By the 4th century AD Britain was witnessing the break down of Roman
identity and by the mid-6th century a number of kingdoms had been
created which paved the way for the Germanic take-over. Frustrated with
other studies of the origins of the Anglo-Saxons which, Donald Henson
argues, are generally over-reliant on archaeological sources and social
theories of change taken from prehistory, share a lack of objectivity
and have tended to polarise the debate regarding this period, he
presents his interpretation of the origins and formation of Anglo-Saxon
identity and ideas of nationhood. Drawing on sources and ideas from
archaeology, social anthropology, sociology, history, language and
literature, his study is a thematic examination of ethnic markers rather
than a history of events.
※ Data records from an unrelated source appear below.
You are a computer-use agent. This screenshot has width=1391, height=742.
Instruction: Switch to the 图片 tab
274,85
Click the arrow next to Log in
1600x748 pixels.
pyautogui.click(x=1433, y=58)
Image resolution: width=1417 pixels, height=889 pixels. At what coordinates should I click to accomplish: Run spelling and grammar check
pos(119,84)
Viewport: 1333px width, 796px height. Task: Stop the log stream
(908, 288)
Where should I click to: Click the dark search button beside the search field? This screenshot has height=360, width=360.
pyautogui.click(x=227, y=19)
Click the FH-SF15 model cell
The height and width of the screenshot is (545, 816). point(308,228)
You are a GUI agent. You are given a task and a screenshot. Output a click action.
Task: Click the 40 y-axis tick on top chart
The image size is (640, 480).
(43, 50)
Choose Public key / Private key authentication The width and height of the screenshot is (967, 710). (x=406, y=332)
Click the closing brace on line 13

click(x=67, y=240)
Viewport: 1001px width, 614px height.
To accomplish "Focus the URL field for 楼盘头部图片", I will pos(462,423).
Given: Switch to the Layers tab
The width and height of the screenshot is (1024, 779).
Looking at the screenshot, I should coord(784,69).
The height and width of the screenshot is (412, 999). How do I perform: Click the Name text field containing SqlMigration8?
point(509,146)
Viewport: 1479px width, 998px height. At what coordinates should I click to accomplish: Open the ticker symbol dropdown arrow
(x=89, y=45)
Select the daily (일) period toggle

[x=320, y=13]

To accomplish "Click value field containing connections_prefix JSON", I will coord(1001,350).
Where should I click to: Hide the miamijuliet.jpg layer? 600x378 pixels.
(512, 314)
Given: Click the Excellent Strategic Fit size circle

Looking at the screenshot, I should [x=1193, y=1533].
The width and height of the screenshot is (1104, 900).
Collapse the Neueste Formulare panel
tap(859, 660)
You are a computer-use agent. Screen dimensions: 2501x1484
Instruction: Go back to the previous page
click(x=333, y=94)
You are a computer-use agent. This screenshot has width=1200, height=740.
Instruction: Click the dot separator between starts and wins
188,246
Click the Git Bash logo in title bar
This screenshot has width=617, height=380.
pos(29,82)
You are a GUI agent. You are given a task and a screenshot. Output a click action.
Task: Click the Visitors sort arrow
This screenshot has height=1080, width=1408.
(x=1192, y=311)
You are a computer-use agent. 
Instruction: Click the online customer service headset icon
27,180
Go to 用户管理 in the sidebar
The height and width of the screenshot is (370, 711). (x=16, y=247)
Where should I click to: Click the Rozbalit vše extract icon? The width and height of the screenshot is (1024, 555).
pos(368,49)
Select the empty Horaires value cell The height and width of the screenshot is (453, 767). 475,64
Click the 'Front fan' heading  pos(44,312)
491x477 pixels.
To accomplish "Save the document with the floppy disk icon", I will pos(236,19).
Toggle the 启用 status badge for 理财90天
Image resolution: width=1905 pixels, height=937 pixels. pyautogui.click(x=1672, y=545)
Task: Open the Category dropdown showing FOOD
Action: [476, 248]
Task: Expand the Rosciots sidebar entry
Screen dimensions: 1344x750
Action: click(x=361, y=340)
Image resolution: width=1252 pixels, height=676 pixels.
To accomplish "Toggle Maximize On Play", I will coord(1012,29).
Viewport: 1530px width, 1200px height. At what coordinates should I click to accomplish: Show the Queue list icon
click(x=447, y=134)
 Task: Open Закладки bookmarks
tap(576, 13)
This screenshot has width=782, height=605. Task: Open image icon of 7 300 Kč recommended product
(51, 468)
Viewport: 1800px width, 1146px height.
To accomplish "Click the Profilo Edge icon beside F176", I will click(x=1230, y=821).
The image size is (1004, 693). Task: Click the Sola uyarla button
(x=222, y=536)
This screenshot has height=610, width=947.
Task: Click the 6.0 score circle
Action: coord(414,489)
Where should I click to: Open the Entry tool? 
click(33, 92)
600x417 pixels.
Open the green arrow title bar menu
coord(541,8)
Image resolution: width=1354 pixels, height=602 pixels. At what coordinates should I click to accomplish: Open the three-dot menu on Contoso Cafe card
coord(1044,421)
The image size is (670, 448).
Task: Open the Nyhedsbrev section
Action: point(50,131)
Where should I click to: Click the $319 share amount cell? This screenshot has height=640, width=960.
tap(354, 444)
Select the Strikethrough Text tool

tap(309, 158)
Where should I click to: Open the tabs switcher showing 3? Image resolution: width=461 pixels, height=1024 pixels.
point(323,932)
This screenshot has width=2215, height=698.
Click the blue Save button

In studying ethnic markers such as kinship,
origins, name, land, language, religion, material culture, myths and
legends, and social and political structures, he examines what happened
to ethnic identity after the withdrawal of the Romans and attempts to
reconcile the importance of continental connections and migrations on
the one hand and the desire to hold on to existing ethnic markers on the
other. A number of subjects and sources are dealt with in more detail in
the appendices including a discussion of rulers outside of Britain,
early Anglo-Saxon kingdoms, a chronology of Anglo-Saxon material
culture, Germanic and British place names, sources on Arthur, a timeline
406-634, and a list of key sources of the period.